BEGIN Recorded information

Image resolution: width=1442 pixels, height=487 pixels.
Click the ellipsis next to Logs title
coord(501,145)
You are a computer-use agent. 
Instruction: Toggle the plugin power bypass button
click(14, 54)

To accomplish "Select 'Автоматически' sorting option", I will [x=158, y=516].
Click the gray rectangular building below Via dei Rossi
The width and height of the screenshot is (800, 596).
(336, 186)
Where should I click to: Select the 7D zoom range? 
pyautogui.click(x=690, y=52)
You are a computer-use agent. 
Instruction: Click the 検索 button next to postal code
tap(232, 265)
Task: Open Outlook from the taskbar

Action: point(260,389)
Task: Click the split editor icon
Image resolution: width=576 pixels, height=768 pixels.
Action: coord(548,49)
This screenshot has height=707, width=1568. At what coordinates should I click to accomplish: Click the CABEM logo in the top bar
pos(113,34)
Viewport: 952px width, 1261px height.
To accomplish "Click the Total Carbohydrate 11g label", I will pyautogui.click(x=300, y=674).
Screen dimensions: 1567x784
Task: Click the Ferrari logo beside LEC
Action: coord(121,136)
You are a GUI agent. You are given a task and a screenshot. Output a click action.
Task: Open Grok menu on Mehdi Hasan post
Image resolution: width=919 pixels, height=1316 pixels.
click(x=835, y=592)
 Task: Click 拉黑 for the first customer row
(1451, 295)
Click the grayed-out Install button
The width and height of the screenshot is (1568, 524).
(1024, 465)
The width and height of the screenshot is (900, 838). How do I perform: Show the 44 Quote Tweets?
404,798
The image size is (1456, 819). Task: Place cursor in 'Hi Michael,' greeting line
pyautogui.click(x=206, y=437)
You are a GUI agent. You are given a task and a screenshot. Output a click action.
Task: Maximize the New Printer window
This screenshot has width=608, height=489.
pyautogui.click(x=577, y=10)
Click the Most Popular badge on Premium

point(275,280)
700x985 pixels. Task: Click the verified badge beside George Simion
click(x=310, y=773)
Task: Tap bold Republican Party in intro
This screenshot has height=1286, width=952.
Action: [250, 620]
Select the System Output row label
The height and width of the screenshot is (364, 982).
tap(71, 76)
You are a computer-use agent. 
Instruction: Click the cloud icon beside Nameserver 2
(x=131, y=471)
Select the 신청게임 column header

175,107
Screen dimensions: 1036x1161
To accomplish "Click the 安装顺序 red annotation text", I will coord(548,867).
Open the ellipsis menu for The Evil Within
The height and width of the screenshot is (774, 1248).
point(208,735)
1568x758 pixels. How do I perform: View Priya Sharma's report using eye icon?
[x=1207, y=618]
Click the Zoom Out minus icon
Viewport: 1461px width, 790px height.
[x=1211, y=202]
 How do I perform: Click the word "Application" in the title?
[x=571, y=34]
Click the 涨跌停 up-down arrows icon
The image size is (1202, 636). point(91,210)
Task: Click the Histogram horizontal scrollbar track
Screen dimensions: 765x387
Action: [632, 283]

END Recorded information

▶ Prompt:
Write the data out again, verbatim.

▶ Reply to the exercise:
Image resolution: width=1442 pixels, height=487 pixels.
Click the ellipsis next to Logs title
coord(501,145)
You are a computer-use agent. 
Instruction: Toggle the plugin power bypass button
click(14, 54)

To accomplish "Select 'Автоматически' sorting option", I will [x=158, y=516].
Click the gray rectangular building below Via dei Rossi
The width and height of the screenshot is (800, 596).
(336, 186)
Where should I click to: Select the 7D zoom range? 
pyautogui.click(x=690, y=52)
You are a computer-use agent. 
Instruction: Click the 検索 button next to postal code
tap(232, 265)
Task: Open Outlook from the taskbar

Action: point(260,389)
Task: Click the split editor icon
Image resolution: width=576 pixels, height=768 pixels.
Action: coord(548,49)
This screenshot has height=707, width=1568. At what coordinates should I click to accomplish: Click the CABEM logo in the top bar
pos(113,34)
Viewport: 952px width, 1261px height.
To accomplish "Click the Total Carbohydrate 11g label", I will pyautogui.click(x=300, y=674).
Screen dimensions: 1567x784
Task: Click the Ferrari logo beside LEC
Action: coord(121,136)
You are a GUI agent. You are given a task and a screenshot. Output a click action.
Task: Open Grok menu on Mehdi Hasan post
Image resolution: width=919 pixels, height=1316 pixels.
click(x=835, y=592)
 Task: Click 拉黑 for the first customer row
(1451, 295)
Click the grayed-out Install button
The width and height of the screenshot is (1568, 524).
(1024, 465)
The width and height of the screenshot is (900, 838). How do I perform: Show the 44 Quote Tweets?
404,798
The image size is (1456, 819). Task: Place cursor in 'Hi Michael,' greeting line
pyautogui.click(x=206, y=437)
You are a GUI agent. You are given a task and a screenshot. Output a click action.
Task: Maximize the New Printer window
This screenshot has width=608, height=489.
pyautogui.click(x=577, y=10)
Click the Most Popular badge on Premium

point(275,280)
700x985 pixels. Task: Click the verified badge beside George Simion
click(x=310, y=773)
Task: Tap bold Republican Party in intro
This screenshot has height=1286, width=952.
Action: [250, 620]
Select the System Output row label
The height and width of the screenshot is (364, 982).
tap(71, 76)
You are a computer-use agent. 
Instruction: Click the cloud icon beside Nameserver 2
(x=131, y=471)
Select the 신청게임 column header

175,107
Screen dimensions: 1036x1161
To accomplish "Click the 安装顺序 red annotation text", I will coord(548,867).
Open the ellipsis menu for The Evil Within
The height and width of the screenshot is (774, 1248).
point(208,735)
1568x758 pixels. How do I perform: View Priya Sharma's report using eye icon?
[x=1207, y=618]
Click the Zoom Out minus icon
Viewport: 1461px width, 790px height.
[x=1211, y=202]
 How do I perform: Click the word "Application" in the title?
[x=571, y=34]
Click the 涨跌停 up-down arrows icon
The image size is (1202, 636). point(91,210)
Task: Click the Histogram horizontal scrollbar track
Screen dimensions: 765x387
Action: [632, 283]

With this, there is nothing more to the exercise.